DATASET CONTENT.
--- --- ---

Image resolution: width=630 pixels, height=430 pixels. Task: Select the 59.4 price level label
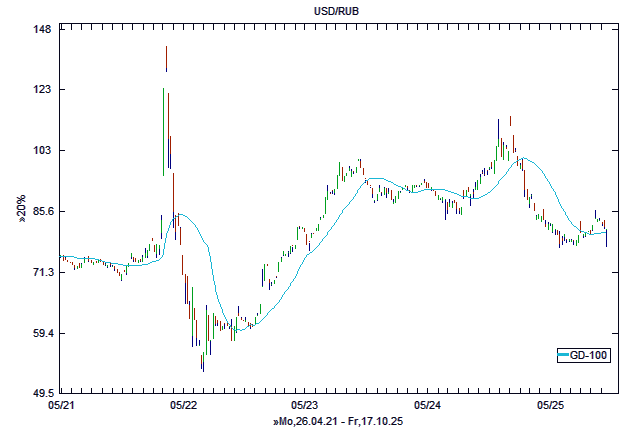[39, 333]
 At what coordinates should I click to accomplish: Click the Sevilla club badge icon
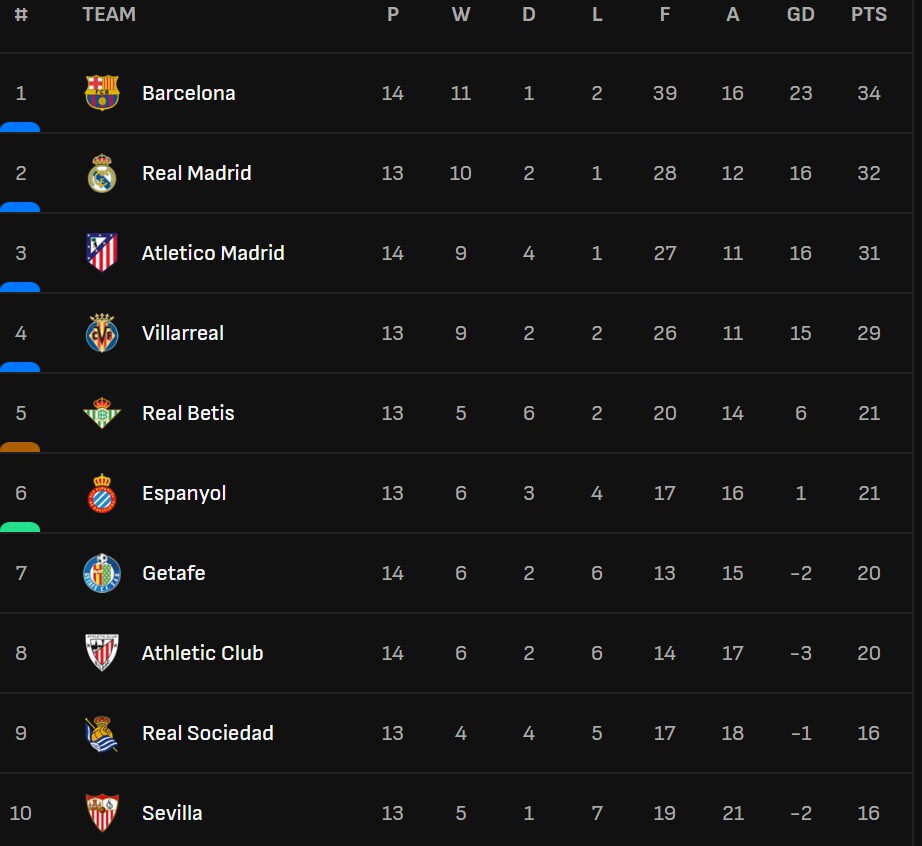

--- --- ---

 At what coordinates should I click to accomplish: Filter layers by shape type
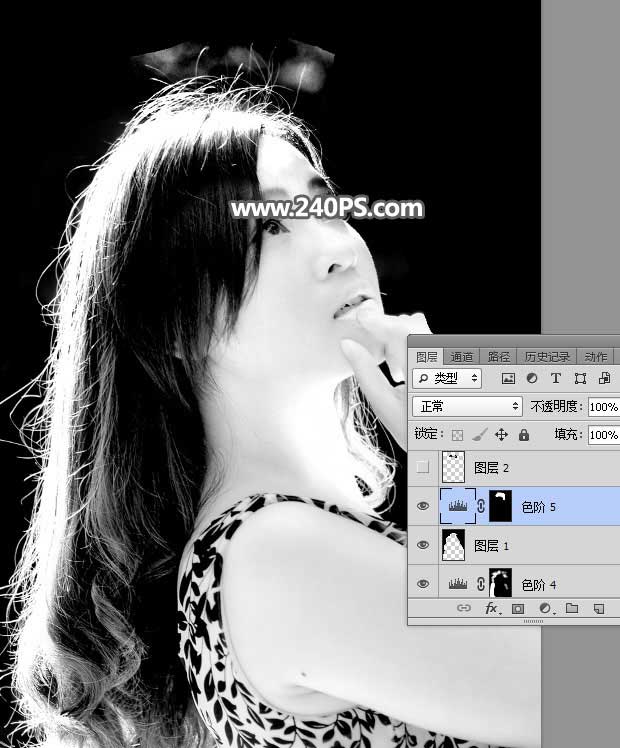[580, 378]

--- --- ---

TO DO. Here the job is to copy the listing above word for word, starting at the line with "Image resolution: width=630" and ending at the line with "At what coordinates should I click to accomplish: Click", and to leave out the pictures.

REPLY.
Image resolution: width=630 pixels, height=430 pixels. Task: Select the 59.4 price level label
[39, 333]
 At what coordinates should I click to accomplish: Click the Sevilla club badge icon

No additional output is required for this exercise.